Referring to figures 10a and 10b, starting with figure 10a, the groove 17 of the collet 16d1 of FIG. 5b is illustrated. In FIG. 10a, the groove 17 of collet 16d1 includes a first ledge 17a and a second ledge 17b. However, in figure 10b, the groove 17 only includes the first ledge 17a, not the second ledge 17b. In figure 10a, the second ledge 17b is used to close the ball valve 18a of FIG. 9d since the second ledge 17b of groove 17 contacts the first end 24a of the collet fingers 24 in FIG. 9c when the shifting tool 16 runs through the center of the FIV of FIG. 9c, the second ledge 17b pushing the first end 24a upwardly and closing the ball valve 18a. The second ledge 17b also contacts the first end 34a of the isolation latch assembly 34 in FIG. 9a thereby moving the port 38 into alignment with the entry port 36 in FIG. 9a (see discussion below). On the other hand, the first ledge 17a of FIG. 10a will contact the second end 34b in FIG. 9a thereby moving the port 38 out of alignment with the entry port 36, and the first ledge 17a will also contact the second end 24b in FIG. 9c thereby reopening the ball valve 18a, as discussed below.
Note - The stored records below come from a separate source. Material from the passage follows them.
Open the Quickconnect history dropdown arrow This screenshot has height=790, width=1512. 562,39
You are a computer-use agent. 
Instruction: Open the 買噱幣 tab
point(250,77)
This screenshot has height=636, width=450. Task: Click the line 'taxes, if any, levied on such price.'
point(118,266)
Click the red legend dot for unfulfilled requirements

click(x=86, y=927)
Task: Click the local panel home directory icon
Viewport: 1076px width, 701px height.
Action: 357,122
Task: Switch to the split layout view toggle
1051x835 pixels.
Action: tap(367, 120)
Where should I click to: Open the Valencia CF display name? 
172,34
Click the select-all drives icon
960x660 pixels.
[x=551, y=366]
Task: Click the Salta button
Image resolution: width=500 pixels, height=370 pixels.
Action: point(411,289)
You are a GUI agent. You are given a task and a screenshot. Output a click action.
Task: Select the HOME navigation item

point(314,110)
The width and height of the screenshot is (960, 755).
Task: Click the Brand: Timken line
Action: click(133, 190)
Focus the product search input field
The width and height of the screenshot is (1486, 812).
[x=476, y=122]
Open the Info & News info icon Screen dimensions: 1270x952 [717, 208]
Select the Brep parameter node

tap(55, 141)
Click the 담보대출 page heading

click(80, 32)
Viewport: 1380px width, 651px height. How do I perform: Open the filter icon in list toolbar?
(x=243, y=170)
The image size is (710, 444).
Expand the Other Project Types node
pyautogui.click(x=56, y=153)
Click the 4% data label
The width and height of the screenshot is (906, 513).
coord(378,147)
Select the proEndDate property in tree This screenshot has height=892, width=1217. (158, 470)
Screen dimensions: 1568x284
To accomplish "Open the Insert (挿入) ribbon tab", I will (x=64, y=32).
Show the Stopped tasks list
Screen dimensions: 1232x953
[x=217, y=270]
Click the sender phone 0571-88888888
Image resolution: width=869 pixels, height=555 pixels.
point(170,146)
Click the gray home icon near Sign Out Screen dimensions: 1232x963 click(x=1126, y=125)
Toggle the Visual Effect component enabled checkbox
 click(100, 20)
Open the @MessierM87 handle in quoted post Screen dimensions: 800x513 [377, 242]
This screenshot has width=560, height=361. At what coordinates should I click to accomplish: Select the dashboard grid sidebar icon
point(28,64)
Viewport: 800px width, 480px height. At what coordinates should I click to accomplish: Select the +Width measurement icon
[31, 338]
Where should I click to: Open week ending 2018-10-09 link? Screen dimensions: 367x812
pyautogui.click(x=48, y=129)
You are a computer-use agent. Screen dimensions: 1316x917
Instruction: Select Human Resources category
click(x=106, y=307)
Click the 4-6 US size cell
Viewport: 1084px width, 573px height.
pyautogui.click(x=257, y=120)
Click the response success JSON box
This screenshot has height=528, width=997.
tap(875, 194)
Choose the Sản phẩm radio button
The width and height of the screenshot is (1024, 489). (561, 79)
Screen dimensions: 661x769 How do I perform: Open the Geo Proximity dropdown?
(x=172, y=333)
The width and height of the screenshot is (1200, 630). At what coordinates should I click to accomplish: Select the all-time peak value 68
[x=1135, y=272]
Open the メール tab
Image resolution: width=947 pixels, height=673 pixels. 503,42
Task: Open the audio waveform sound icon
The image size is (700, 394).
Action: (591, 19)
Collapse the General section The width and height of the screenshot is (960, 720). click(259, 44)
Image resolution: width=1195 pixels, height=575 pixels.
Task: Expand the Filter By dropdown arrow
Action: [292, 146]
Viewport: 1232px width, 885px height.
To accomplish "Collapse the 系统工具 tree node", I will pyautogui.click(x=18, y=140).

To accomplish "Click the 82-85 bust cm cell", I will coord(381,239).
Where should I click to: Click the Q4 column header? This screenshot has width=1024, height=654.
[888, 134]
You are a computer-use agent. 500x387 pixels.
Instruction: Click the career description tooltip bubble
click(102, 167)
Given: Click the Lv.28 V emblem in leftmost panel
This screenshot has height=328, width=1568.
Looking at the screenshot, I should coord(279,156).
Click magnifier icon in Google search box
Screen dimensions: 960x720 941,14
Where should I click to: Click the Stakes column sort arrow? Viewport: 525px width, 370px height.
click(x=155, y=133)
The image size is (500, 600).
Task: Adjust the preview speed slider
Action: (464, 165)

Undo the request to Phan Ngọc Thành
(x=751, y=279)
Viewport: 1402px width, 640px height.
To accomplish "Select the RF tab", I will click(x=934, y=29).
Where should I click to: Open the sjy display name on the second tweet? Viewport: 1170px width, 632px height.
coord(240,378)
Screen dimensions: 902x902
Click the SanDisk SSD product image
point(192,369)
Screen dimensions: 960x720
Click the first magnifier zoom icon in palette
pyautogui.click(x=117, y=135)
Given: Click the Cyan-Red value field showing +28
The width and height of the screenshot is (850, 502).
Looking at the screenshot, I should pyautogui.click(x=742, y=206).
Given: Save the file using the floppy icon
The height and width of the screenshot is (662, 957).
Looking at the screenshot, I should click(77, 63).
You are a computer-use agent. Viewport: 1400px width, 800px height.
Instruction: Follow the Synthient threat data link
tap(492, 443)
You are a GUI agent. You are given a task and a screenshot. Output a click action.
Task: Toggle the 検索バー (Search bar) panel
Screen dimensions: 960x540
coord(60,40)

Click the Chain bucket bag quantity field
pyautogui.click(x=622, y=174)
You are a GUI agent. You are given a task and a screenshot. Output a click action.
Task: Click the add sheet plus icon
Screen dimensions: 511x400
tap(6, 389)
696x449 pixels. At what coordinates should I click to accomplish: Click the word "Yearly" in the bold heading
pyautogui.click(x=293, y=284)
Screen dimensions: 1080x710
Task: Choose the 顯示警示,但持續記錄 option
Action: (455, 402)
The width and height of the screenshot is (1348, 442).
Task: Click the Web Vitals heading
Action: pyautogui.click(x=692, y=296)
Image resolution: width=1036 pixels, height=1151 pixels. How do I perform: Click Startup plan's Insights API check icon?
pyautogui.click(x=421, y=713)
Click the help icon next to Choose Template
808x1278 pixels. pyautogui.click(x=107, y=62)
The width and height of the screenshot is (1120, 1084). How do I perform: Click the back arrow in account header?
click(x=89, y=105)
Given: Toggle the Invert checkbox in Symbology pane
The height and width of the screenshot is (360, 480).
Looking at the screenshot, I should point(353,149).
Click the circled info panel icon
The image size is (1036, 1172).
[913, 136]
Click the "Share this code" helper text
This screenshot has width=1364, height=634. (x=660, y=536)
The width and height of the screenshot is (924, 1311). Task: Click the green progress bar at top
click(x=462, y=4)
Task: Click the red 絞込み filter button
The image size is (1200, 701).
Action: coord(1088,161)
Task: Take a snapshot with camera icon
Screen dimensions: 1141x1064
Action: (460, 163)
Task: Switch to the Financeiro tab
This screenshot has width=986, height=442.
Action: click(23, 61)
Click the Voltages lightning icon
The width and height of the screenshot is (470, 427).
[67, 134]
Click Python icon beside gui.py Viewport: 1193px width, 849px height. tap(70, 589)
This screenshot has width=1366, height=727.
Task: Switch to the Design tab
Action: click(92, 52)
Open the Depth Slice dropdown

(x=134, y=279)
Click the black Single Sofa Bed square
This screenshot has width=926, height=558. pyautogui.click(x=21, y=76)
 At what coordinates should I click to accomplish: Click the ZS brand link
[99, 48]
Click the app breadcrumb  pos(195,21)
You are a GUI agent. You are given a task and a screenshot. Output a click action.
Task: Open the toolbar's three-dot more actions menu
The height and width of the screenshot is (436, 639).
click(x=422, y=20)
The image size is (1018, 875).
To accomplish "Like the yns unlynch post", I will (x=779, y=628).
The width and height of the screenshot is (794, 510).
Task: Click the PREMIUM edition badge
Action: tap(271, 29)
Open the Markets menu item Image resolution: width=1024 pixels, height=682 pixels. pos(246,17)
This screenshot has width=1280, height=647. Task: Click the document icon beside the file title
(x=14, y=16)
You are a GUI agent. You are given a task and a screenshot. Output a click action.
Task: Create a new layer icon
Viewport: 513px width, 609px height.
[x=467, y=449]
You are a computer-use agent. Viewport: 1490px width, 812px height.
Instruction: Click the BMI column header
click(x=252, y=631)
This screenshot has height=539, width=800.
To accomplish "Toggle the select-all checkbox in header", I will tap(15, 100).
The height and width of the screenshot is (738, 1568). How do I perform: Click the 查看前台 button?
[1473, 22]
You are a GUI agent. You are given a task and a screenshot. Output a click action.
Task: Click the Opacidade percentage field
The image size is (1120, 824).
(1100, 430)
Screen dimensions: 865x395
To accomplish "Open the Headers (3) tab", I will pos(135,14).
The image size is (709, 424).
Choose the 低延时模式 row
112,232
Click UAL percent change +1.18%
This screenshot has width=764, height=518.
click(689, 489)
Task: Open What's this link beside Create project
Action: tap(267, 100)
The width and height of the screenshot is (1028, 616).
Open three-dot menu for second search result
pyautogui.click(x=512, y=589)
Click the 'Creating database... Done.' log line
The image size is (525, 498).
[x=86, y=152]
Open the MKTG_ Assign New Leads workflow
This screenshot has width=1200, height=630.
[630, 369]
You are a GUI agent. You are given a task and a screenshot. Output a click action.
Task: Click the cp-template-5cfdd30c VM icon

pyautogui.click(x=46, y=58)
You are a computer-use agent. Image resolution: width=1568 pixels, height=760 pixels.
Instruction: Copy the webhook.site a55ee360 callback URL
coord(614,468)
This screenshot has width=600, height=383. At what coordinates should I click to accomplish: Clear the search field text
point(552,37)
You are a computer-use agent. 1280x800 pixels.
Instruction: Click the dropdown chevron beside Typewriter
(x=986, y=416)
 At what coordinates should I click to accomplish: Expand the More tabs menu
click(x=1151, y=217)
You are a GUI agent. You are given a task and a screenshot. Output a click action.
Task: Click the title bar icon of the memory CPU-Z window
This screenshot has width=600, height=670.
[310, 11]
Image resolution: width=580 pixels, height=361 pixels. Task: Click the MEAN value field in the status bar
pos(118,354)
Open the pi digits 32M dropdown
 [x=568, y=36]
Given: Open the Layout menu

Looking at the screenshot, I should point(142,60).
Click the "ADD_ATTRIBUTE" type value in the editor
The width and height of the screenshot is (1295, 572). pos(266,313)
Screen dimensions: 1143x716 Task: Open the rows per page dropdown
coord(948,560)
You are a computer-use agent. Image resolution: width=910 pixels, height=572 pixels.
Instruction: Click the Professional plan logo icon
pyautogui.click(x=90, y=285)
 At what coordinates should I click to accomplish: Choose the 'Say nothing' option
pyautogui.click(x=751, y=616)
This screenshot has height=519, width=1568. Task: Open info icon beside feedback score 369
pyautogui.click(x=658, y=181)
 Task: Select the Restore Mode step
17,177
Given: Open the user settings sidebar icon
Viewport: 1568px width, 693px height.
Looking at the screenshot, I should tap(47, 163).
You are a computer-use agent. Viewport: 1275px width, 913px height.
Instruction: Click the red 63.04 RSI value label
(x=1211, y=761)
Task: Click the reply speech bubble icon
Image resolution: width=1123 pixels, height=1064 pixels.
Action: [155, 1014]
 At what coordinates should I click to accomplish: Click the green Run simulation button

In FIG. 10b, since there is no second ledge 17b, there is no second ledge 17b to contact the first end 24a in FIG. 9c for closing the ball valve 18a in FIG. 9d, and there is no second ledge 17b for contacting the first end 34a in FIG. 9a for moving the port 38 into alignment with the entry port 36 in FIG. 9a.

A functional description of the operation of the formation isolation valve (FIV) 18 of the present invention, when used in conjunction with the shifting tool 16 of FIGS. 5a-5b, is set forth below with reference to FIGS. 1, 5a, 5b, and 9a through 9d of the drawings.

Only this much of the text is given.